Le etichette si sprecano nel tentativo di definire le diverse affiliazioni culturali, storiche e politiche della scrittrice Svjatlana Aljaksandrauna (in bielorusso) / Svetlana Aleksandrovna (in russo) Aleksievič (n. 1948), vincitrice del Premio Nobel per la letteratura. (Post-)Sovietica, per bagaglio storico-culturale. Bielorussa, in accordo alla sua cittadinanza. Ucraina, per esser nata nella Stanislav d’età sovietica, l’odierna Ivano-Frankivs’k. Russa (o russofona) per lingua e strumenti artistico-letterari. Di certo, sappiamo che si tratta del primo autore di lingua russa a vincere il premio dal 1987. A ventisette anni di distanza da Iosif Brodskij, apolide esistenziale per eccellenza, che, in occasione del conferimento del Premio, si rivolse proprio alle ‘ombre’ che inquietavano il suo peregrinare artistico-culturale e il cui “numero è grande e decisivo nell’esistenza di ogni uomo di lettere consapevole”. Forse è proprio il dialogo con una ‘collettività’, intesa tanto in termini letterari quanto generazionali, ad essere l’unico collante tra due autori separati da dimensioni estetiche antitetiche e da differenti percezioni storiche. “Per le sue opere polifoniche, un monumento alla sofferenza e al coraggio nella nostra epoca”: così viene motivata la scelta della commissione nella nota ufficiale dell’Accademia svedese.

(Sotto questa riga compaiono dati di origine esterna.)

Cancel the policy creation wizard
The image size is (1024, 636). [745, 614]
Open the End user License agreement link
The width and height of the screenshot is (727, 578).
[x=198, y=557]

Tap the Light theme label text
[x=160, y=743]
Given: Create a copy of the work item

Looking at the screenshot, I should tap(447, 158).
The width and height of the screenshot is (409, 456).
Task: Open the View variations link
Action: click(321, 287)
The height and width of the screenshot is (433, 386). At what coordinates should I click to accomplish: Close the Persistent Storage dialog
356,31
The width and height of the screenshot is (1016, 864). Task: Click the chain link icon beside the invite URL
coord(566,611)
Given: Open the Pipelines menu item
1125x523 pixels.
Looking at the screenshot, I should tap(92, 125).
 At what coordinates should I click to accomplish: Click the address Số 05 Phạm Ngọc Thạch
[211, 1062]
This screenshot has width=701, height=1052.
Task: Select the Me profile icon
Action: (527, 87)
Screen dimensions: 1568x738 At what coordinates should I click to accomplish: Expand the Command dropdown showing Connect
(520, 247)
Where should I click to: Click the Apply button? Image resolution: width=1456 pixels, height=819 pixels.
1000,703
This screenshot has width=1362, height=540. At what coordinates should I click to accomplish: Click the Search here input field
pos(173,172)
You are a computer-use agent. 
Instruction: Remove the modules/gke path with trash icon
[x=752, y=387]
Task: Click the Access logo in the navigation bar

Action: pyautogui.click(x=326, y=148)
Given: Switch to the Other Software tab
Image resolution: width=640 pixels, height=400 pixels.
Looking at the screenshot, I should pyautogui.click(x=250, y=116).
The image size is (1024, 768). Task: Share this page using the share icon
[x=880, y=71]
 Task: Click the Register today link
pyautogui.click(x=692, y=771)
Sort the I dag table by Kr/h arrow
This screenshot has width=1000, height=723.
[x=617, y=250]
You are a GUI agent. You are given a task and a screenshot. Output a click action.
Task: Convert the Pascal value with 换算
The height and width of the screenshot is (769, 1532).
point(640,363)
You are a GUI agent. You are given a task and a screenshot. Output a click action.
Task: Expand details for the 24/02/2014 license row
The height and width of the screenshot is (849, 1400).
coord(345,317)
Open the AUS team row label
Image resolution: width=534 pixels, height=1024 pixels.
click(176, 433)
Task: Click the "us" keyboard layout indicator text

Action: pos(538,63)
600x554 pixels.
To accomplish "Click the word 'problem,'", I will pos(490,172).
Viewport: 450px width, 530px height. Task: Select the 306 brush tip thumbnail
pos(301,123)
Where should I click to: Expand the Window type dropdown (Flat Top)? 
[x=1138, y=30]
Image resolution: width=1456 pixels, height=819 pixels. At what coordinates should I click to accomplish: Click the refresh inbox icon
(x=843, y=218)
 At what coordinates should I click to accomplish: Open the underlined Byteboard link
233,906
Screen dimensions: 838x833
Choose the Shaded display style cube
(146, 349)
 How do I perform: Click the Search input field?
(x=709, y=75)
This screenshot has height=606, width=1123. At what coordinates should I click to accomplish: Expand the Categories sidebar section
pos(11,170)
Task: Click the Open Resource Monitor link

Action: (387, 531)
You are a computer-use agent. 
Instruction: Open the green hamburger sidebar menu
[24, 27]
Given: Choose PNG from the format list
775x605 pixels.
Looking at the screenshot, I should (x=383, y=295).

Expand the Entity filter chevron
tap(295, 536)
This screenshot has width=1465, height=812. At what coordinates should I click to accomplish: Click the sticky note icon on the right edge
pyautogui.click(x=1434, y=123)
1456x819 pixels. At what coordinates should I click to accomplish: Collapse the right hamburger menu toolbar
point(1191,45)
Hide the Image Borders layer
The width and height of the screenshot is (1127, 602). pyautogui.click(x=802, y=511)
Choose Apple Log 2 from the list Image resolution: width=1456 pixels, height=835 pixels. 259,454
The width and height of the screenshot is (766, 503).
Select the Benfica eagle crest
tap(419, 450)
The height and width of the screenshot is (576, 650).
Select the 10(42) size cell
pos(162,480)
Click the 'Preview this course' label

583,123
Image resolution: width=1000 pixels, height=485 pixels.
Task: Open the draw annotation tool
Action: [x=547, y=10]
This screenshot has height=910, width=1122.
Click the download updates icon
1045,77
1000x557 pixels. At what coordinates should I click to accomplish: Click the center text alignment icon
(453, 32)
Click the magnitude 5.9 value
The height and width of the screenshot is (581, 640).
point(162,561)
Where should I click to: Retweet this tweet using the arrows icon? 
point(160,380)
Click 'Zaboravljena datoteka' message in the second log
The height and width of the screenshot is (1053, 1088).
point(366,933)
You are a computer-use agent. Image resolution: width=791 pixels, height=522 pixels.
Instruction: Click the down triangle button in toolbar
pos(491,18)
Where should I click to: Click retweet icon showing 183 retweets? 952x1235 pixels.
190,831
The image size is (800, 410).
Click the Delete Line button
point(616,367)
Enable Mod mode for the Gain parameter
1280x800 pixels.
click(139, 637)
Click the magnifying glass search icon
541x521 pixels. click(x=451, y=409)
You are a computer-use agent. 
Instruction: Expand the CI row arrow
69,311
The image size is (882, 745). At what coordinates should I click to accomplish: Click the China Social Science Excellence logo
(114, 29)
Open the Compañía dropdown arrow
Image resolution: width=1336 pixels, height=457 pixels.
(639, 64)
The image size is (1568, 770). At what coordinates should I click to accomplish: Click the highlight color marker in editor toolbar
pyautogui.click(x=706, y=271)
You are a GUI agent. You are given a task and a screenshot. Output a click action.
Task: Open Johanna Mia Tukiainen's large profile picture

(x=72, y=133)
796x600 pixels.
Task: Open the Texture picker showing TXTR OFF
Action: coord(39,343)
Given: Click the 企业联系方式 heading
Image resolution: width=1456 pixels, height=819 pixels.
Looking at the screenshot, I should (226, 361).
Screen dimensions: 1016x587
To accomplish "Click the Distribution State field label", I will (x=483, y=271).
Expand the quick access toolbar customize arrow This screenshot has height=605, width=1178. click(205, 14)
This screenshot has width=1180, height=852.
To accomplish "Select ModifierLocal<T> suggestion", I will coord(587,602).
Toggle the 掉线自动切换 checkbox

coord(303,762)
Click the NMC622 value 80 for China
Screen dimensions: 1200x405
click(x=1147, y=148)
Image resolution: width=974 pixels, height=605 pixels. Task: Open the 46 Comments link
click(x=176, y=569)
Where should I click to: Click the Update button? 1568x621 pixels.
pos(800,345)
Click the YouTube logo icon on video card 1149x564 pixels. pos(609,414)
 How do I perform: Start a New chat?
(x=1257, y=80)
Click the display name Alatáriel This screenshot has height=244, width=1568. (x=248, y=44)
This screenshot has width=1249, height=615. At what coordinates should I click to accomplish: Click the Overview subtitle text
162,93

La breve giustificazione che accompagna l’assegnazione del premio Nobel per la letteratura del 2015 si rivela essere un utile viatico per comprendere il valore attribuito oggi alla prosa documentaria di Aleksievič. In primo luogo, a chi rimanda la ‘polifonia’ di voci cui si fa riferimento? Quale collettività trova la propria espressione letteraria nelle opere dell’autrice? Secondo le parole di Aleksievič, ospite di recente al ‘Festivaletteratura’ di Mantova e alla rassegna di Internazionale a Ferrara, la “cultura del racconto”, intesa come sublimazione del dolore, è parte integrante della “tradizione e della vita russa”. In questo senso, Aleksievič si definisce una scrittrice-giornalista. Le sue opere sono contenitori di testimonianze, frutto del recupero di relitti culturali e storici in forma letteraria. Relitti della transizione post-sovietica, di una storia non ancora digerita. Il loro dolore diventa così riflesso del processo di autoanalisi della società e della cultura contemporanee. Si tratta di una generazione di passaggio, che vive nella necessità di ritrovare quel continuum temporale, nonché spaziale, della propria esistenza. Le parole contenute nella postfazione all’edizione italiana di "Churramabad" (Jaca book, 2013) di Andrej Volos, altro scrittore proveniente dalla stratificata costellazione post-sovietica, ci consentono di inquadrare meglio la dimensione di questa frattura storica ancora da ricucire: “Alla fine degli anni Ottanta del XX secolo tutto era ancora semplice e comprensibile. Sulle carte politiche degli atlanti una grande porzione del pianeta figurava uniformemente colorata di rosso. Era il monolitico ‘paese del socialismo vittorioso, uno e indivisibile, l’Unione sovietica. E ad un tratto l’immensa nazione aveva cominciato a sfilacciarsi in brandelli multicolori…”.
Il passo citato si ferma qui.